Published online Mar 1, 2024. doi: 10.5412/wjsp.v14.i2.8
Peer-review started: November 21, 2023
First decision: December 29, 2023
Revised: January 6, 2024
Accepted: February 1, 2024
Article in press: February 1, 2024
Published online: March 1, 2024
Processing time: 98 Days and 2 Hours
The management of tongue carcinoma is excision and radical neck dissection followed with reconstruction. This is a case report of a patient with tongue squamous cell carcinoma (SCC) who underwent the procedure with sternocleidomastoid (SCM) flap reconstruction.
A 52-year-old woman without smoking history complained tongue ulcer since 3 years ago. Based on the histopathological examination, the patient was diagnosed with T2N2M0 right tongue SCC and underwent wide excision of tumor; right mandibular; neck dissection and were reconstructed with SCM flap.
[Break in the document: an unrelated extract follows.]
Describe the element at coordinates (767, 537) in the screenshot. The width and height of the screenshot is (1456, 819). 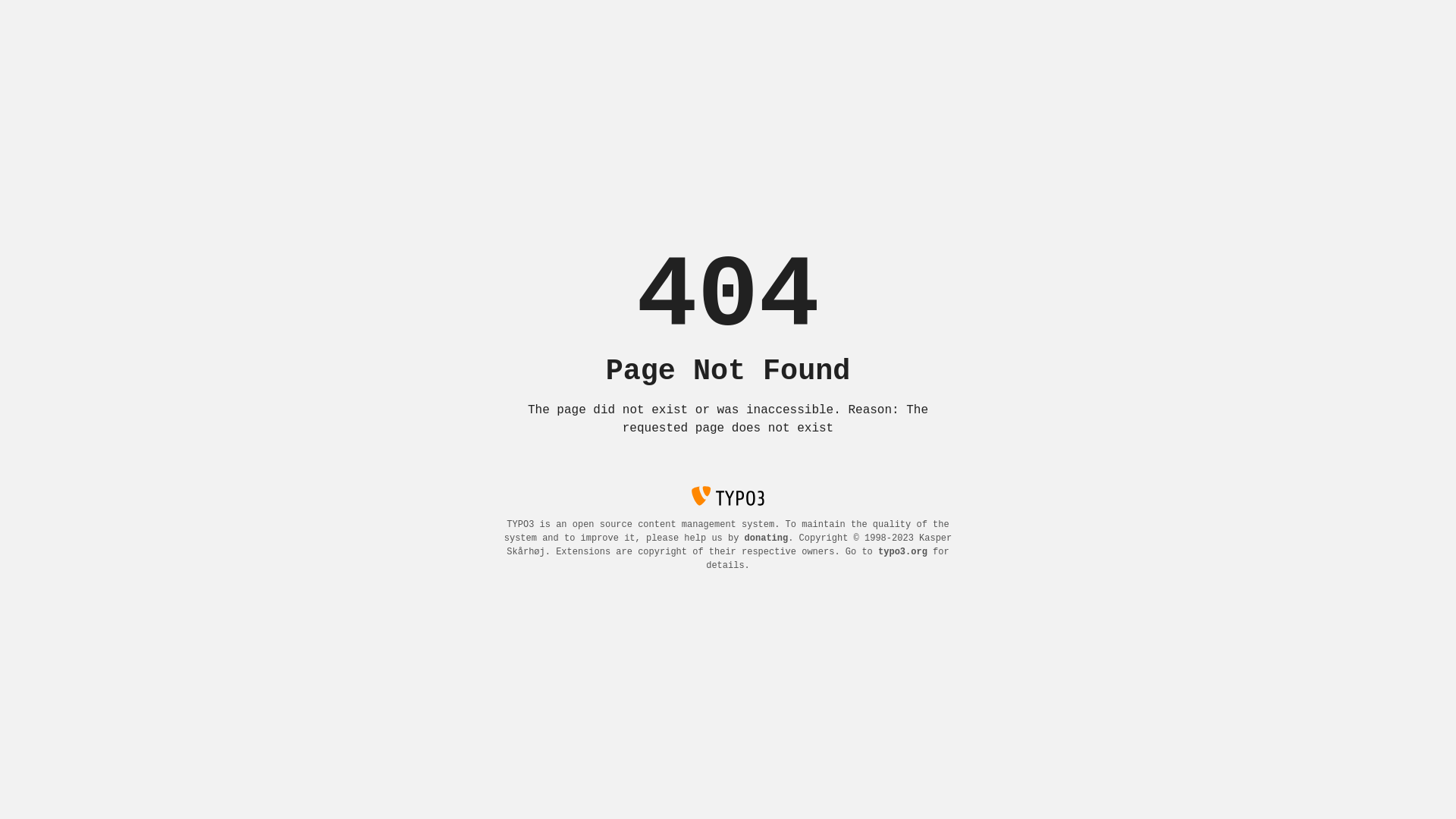
I see `'donating'` at that location.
SCC of the tongue requires wide excision and dissection of the neck and mandible if infiltration into the surrounding lymph nodes has been found. The SCM flap reconstruction could be used post-surgery.
Core Tip: The sternocleidomastoid flap can be used for closing defects after resection of the tongue and floor of the mouth. We can choose this flap if there is no lymph node enlargement or metastasis at level 2, level 3, and level 4.